[[ Records for the exercise open ]]
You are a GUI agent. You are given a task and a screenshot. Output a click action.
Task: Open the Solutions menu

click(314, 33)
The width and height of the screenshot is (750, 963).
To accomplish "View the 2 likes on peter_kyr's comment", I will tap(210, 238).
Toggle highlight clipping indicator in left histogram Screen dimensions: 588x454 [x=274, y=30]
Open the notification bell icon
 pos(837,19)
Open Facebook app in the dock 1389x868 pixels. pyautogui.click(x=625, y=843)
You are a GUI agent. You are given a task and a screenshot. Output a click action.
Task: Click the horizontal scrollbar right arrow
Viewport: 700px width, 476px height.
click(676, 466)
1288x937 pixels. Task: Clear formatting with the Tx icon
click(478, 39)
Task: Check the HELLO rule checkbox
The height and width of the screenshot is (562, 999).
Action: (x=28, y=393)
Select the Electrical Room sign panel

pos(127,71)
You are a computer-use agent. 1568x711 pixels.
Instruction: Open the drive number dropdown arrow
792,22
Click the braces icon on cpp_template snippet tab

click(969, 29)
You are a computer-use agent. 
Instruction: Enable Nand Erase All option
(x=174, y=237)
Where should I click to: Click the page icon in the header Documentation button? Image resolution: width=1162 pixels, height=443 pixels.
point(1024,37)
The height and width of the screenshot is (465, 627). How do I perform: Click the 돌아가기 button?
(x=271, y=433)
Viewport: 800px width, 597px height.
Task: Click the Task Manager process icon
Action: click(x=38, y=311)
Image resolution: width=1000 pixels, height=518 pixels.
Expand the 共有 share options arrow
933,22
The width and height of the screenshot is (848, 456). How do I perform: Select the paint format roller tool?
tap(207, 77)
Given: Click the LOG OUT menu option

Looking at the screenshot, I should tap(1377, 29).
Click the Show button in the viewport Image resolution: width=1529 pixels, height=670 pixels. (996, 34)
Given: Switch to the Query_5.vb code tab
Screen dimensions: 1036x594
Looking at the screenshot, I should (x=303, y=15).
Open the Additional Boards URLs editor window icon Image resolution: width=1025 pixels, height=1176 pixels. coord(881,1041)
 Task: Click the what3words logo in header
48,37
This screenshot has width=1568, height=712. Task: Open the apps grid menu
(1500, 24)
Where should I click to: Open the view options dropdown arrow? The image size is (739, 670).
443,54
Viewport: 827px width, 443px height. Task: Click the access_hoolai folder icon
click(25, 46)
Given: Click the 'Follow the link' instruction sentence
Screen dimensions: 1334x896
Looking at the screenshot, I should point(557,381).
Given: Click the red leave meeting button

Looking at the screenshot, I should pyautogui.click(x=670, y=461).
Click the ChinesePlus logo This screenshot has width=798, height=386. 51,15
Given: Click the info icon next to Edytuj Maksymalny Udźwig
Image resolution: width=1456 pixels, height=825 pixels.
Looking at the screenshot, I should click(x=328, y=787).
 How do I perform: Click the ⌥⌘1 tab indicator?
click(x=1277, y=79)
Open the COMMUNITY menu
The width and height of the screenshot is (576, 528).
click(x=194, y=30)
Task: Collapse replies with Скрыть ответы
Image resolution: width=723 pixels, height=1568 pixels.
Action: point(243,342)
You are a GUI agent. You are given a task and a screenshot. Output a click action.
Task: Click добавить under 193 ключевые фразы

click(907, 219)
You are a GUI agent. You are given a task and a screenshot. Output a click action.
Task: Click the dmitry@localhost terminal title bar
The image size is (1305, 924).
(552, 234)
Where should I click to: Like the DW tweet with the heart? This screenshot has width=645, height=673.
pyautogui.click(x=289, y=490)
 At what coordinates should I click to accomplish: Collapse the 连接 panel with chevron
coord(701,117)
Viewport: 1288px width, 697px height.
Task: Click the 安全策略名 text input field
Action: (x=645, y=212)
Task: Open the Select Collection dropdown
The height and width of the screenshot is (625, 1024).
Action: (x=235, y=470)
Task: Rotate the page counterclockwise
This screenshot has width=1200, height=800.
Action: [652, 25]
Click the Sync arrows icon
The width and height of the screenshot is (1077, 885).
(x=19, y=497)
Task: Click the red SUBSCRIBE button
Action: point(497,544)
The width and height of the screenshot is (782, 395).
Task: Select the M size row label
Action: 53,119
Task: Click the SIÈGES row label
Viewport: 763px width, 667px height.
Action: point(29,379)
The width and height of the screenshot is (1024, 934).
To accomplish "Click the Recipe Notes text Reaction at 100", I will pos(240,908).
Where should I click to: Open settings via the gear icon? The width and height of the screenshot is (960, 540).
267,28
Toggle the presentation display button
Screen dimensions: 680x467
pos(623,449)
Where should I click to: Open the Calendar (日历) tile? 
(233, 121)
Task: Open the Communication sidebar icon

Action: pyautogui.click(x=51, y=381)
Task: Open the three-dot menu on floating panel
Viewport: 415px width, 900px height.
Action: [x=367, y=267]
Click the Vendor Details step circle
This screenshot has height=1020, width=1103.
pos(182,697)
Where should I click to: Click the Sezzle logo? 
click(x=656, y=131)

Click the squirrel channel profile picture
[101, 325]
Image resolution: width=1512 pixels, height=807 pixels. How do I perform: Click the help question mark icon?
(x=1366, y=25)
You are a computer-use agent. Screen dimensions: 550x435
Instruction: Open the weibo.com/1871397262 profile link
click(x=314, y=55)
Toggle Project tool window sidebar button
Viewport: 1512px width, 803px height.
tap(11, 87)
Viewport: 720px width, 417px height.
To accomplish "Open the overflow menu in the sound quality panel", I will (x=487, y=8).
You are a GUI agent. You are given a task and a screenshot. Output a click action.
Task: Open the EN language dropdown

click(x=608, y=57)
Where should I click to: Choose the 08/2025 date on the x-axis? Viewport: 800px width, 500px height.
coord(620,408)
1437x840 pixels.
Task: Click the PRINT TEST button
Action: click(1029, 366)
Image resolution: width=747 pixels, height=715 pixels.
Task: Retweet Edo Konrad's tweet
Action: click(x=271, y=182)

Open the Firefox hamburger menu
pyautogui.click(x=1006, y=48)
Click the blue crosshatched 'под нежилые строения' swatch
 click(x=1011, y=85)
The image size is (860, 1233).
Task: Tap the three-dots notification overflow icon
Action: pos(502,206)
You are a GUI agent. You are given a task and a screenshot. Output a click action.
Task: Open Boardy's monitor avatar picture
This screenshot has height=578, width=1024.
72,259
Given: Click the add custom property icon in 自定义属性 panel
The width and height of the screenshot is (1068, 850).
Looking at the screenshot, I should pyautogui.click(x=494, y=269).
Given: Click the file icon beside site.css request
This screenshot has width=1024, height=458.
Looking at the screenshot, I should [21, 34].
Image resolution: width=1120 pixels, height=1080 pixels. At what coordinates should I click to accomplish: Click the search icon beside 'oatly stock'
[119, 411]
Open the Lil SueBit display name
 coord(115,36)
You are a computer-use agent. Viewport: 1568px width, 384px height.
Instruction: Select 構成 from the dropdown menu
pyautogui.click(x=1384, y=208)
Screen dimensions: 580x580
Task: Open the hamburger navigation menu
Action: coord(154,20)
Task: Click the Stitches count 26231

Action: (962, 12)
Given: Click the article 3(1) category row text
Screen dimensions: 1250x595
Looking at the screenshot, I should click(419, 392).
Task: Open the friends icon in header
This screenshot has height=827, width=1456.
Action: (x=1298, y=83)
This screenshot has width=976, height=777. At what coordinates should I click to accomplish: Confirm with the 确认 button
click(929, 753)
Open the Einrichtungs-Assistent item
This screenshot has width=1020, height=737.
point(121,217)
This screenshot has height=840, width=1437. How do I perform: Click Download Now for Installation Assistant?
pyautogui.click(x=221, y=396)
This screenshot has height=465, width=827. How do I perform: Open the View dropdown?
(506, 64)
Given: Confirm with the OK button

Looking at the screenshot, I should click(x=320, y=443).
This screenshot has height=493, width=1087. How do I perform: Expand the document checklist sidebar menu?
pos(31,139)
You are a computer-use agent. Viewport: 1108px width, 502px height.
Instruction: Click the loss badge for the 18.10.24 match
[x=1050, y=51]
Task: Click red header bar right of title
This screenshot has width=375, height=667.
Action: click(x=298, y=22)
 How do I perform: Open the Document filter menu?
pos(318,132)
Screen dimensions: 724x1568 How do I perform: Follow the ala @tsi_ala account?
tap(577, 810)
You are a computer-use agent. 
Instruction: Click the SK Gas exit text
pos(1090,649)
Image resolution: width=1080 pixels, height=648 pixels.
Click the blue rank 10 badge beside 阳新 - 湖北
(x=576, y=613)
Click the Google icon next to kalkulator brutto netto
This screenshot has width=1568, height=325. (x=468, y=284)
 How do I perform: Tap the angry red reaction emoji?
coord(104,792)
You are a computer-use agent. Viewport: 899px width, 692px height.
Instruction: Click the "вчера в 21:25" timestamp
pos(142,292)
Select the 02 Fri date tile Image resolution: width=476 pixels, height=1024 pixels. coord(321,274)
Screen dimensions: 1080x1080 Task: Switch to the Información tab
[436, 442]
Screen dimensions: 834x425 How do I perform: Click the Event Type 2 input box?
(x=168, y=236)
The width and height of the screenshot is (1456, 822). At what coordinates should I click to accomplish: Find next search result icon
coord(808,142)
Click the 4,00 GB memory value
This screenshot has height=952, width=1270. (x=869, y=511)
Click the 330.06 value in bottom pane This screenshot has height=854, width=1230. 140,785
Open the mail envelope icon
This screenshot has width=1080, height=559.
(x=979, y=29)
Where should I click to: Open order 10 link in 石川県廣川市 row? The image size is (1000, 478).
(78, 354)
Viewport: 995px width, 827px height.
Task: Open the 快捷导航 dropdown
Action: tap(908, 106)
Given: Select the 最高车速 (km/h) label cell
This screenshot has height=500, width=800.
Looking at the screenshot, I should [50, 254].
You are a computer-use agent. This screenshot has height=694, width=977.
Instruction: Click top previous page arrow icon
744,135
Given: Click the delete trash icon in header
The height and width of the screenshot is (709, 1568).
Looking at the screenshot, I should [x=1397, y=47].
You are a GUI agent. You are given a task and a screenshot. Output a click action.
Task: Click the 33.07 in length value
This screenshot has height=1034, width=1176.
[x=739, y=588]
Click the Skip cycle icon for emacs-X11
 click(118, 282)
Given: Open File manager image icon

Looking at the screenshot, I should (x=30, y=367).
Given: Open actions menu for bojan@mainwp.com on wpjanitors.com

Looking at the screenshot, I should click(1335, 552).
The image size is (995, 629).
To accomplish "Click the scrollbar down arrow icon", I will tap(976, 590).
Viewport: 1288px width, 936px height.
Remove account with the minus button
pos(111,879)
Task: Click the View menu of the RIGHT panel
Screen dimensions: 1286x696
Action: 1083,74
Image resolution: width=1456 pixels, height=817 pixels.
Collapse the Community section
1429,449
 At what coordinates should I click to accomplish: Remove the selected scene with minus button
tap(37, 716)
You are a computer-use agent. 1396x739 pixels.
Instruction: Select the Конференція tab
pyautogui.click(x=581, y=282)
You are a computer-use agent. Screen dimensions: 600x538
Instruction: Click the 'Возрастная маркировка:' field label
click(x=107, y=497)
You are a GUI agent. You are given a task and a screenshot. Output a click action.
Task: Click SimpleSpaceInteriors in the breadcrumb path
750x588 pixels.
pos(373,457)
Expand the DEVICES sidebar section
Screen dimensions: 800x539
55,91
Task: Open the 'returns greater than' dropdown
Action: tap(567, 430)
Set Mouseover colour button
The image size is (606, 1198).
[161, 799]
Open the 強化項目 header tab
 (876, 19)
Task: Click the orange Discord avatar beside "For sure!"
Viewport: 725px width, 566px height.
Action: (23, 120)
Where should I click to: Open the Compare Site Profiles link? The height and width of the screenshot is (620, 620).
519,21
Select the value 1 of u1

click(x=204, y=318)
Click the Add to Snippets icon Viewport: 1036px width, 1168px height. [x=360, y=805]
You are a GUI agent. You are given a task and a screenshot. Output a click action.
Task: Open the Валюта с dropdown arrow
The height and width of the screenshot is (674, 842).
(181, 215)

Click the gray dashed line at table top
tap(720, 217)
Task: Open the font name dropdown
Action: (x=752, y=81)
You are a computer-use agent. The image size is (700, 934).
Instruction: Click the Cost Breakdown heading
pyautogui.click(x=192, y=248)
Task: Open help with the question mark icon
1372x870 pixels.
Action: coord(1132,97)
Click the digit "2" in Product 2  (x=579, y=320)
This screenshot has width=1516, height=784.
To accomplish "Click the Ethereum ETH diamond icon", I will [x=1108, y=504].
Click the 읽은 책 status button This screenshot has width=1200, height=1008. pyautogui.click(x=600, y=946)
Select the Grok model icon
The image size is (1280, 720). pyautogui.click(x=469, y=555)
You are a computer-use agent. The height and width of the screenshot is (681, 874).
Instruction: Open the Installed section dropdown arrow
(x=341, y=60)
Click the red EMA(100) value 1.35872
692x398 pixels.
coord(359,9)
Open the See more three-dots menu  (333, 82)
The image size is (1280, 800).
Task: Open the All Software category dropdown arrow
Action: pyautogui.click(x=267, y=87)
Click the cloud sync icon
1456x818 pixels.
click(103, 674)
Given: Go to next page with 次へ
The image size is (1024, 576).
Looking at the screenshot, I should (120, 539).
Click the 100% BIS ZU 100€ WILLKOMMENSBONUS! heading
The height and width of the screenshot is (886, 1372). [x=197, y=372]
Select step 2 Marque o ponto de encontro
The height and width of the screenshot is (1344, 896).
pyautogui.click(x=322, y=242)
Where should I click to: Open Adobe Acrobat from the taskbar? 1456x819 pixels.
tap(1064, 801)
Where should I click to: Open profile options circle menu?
[[ Records for the exercise closed ]]
### Assignment
Starting at the first line of the data above, please restate word for word every line up to and including the one that holds "Toggle highlight clipping", and add nothing else.

### Exercise output
You are a GUI agent. You are given a task and a screenshot. Output a click action.
Task: Open the Solutions menu

click(314, 33)
The width and height of the screenshot is (750, 963).
To accomplish "View the 2 likes on peter_kyr's comment", I will tap(210, 238).
Toggle highlight clipping indicator in left histogram Screen dimensions: 588x454 [x=274, y=30]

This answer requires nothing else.